Each record below should be reproduced as it is written, with pictures left out entirely.

━━━━━ Dataset records ━━━━━

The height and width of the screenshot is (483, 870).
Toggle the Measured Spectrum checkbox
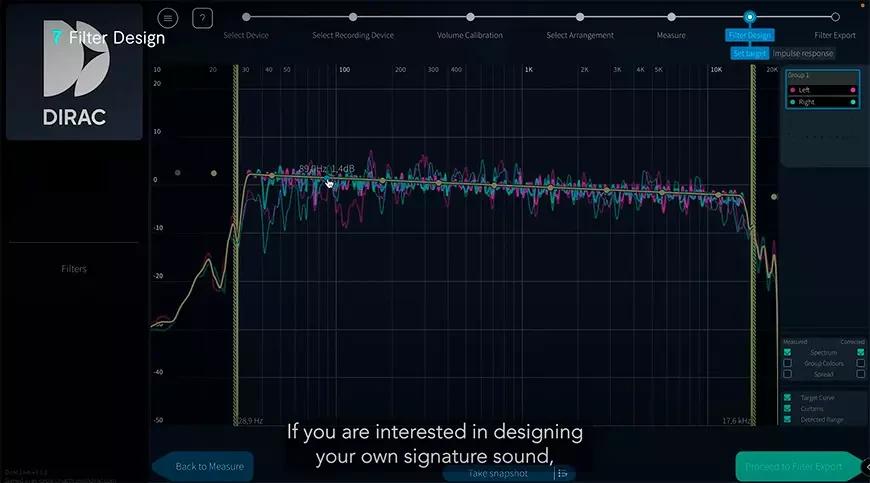point(787,352)
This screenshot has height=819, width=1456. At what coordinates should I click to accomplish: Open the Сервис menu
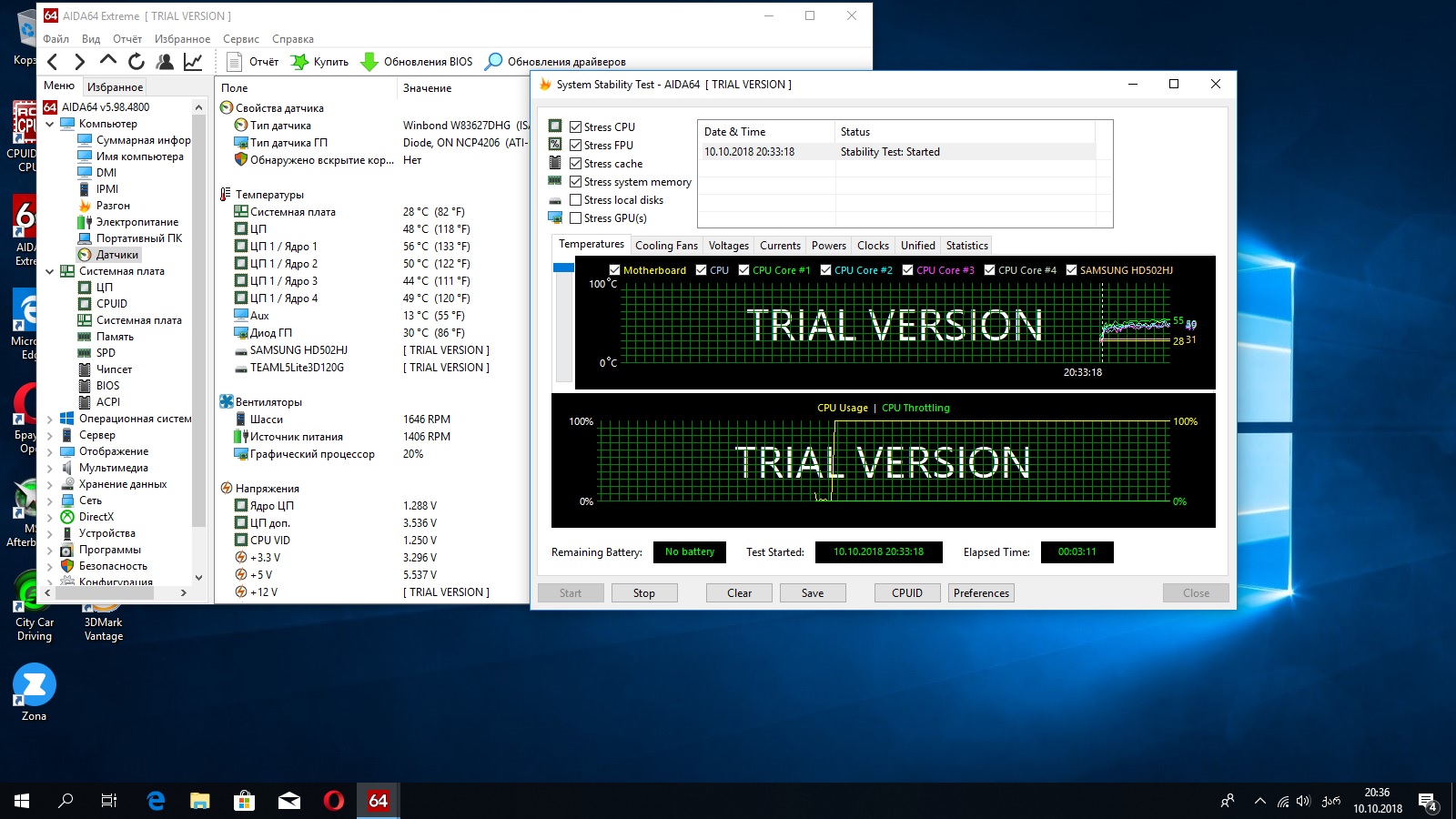(241, 39)
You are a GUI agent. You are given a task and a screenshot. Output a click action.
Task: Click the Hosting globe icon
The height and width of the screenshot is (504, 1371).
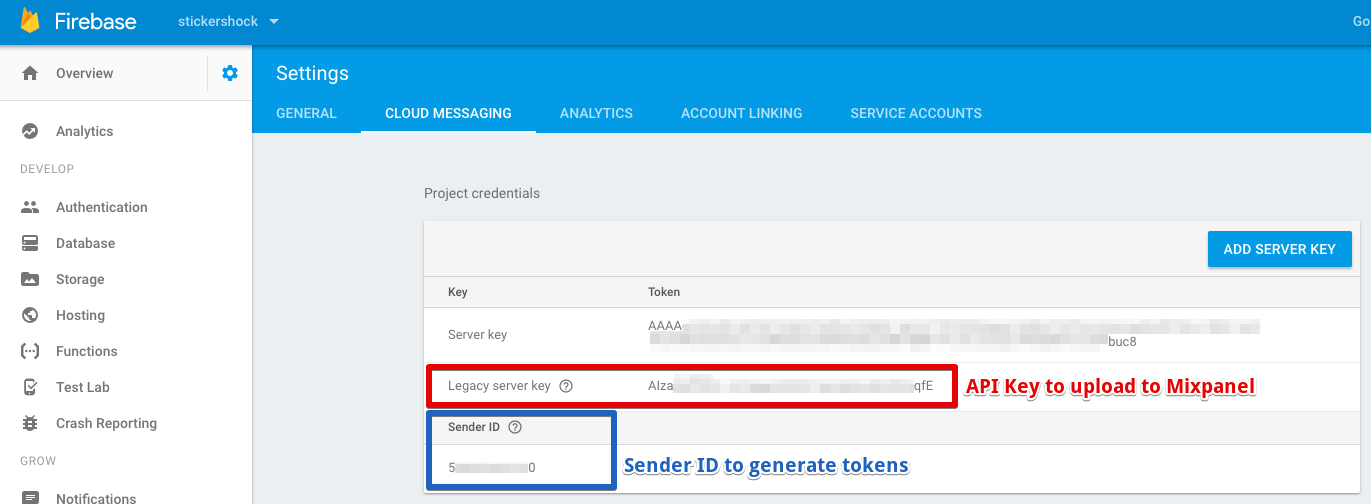(30, 315)
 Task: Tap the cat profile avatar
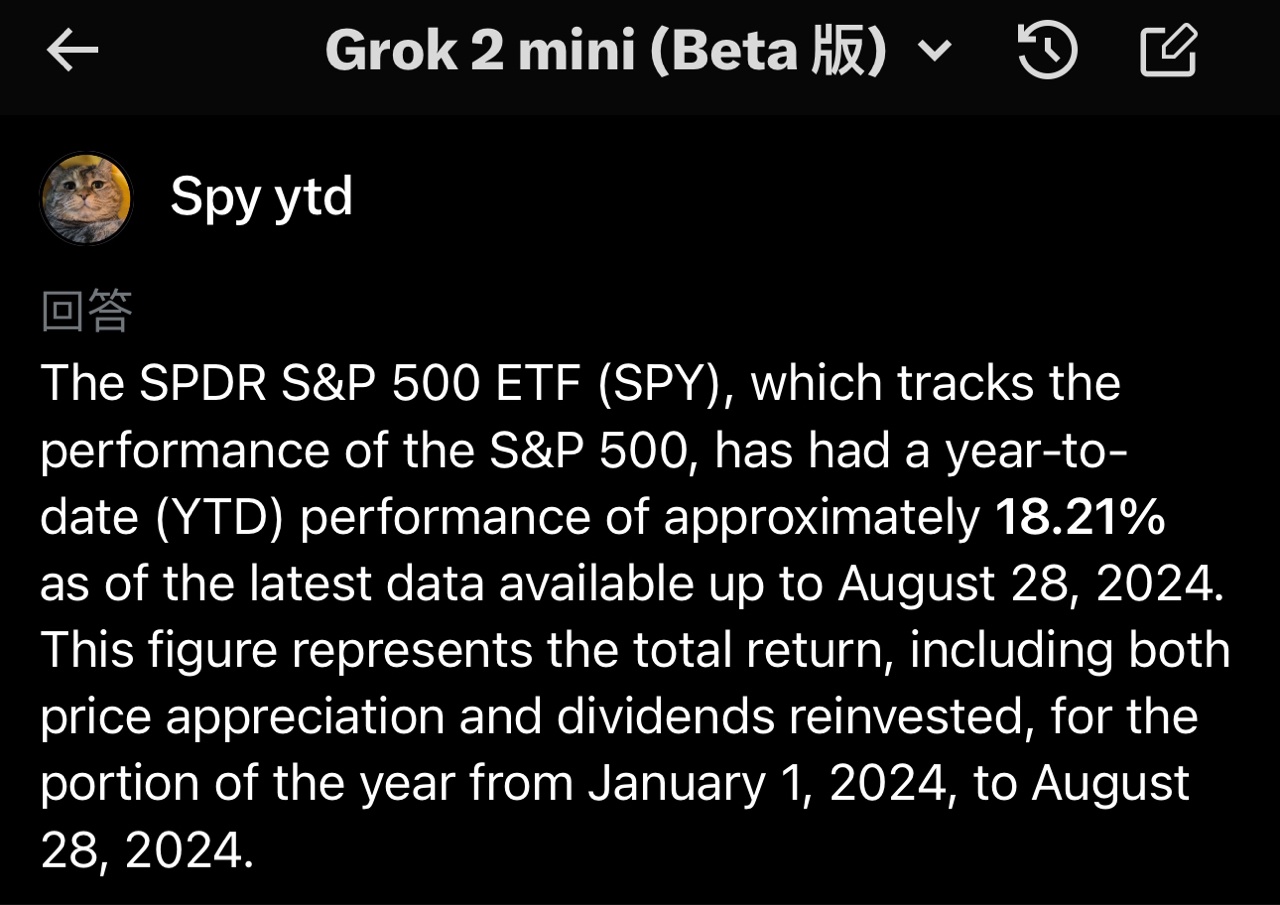point(86,198)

━━━━━

- **Answer to the exercise**:
The height and width of the screenshot is (483, 870).
Toggle the Measured Spectrum checkbox
point(787,352)
This screenshot has height=819, width=1456. At what coordinates should I click to accomplish: Open the Сервис menu
(241, 39)
You are a GUI agent. You are given a task and a screenshot. Output a click action.
Task: Click the Hosting globe icon
The height and width of the screenshot is (504, 1371).
(30, 315)
 Task: Tap the cat profile avatar
point(86,198)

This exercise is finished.